** SOURCE PASSAGE **

Harbinger Health foreshadows launch of blood-based cancer screening platform with $140M VC round

Something big is looming in Harbinger Health’s future, and the company has now secured a sizable funding round to help get it there.

Harbinger is developing a suite of liquid biopsy tests plus an accompanying software program to analyze the collected blood samples in search of the earliest signs of cancer. Per an announcement Thursday, the company has closed a series B financing with a total of $140 million raised to advance the development of the screening platform.

The funding came courtesy of Flagship Pioneering, which ushered Harbinger out of stealth in 2021, with additional support from a cadre of new investors that includes Pictet, Partners Investment and M&G Investments’ Catalyst fund, among others.

Harbinger has now raised close to $200 million since its founding, when Flagship bestowed upon it an initial commitment of $50 million.

The series B will help Harbinger continue to develop its testing model and machine learning software, including by funding an ongoing study that has recruited 10,000 participants to validate the cancer screening platform.

** PROBLEM 1 **
According to the Harbinger Health article, how much did the company raise in its series B financing?
** PROBLEM 2 **
Write the next part of the Harbinger Health article, picking up after its last sentence.
The material that comes next is from a separate source and has no connection to the Harbinger Health article.

** DATASET EXCERPT **

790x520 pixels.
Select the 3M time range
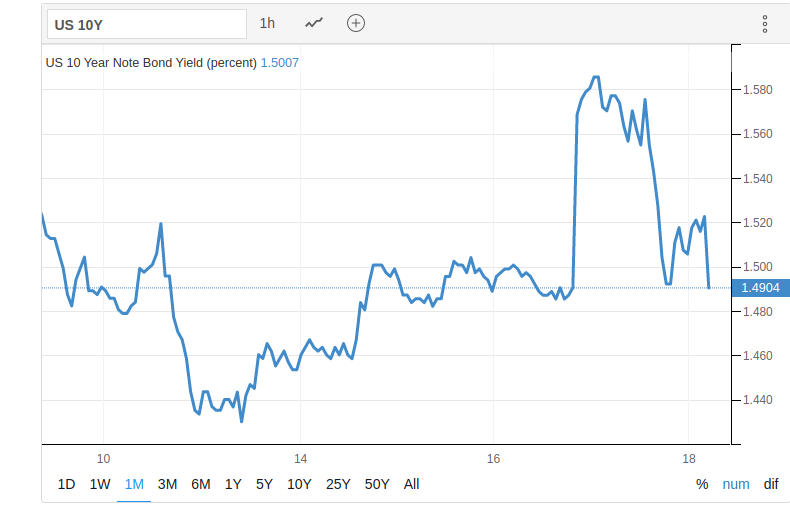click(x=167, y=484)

** RESPONSE 1 **
$140 million.

** RESPONSE 2 **
The company will also use the financing to kick-start additional studies—with a focus on high-risk populations—while also building out its data science and commercial teams.

Results of another study that were presented at the American Society of Clinical Oncology’s annual meeting in June showed that Harbinger’s machine learning algorithm was able to detect cancer with 82% sensitivity and 95% specificity, with sensitivity increasing in tandem with cancer progression.

In total, all of those efforts are aimed at bringing Harbinger closer to achieving its goal of launching its first product in 2025. That offering will comprise a laboratory-developed blood test that will rely on analysis by the HarbingerHx software to spot biological abnormalities that can indicate the early development of cancer.

Down the line, the data and analyses collected by HarbingerHx and by the company’s DNA library archiving technology from each of its tests will feed Harbinger’s work to churn out a broad slate of low-cost, multi-cancer blood tests, including ones specific to certain disease types and population groups.

“At Harbinger, our goal is to lead the way to a future where cancer screening is routine, affordable and accessible for everyone,” Stephen Hahn, M.D., Harbinger’s CEO and the former commissioner of the FDA, said in this week’s announcement.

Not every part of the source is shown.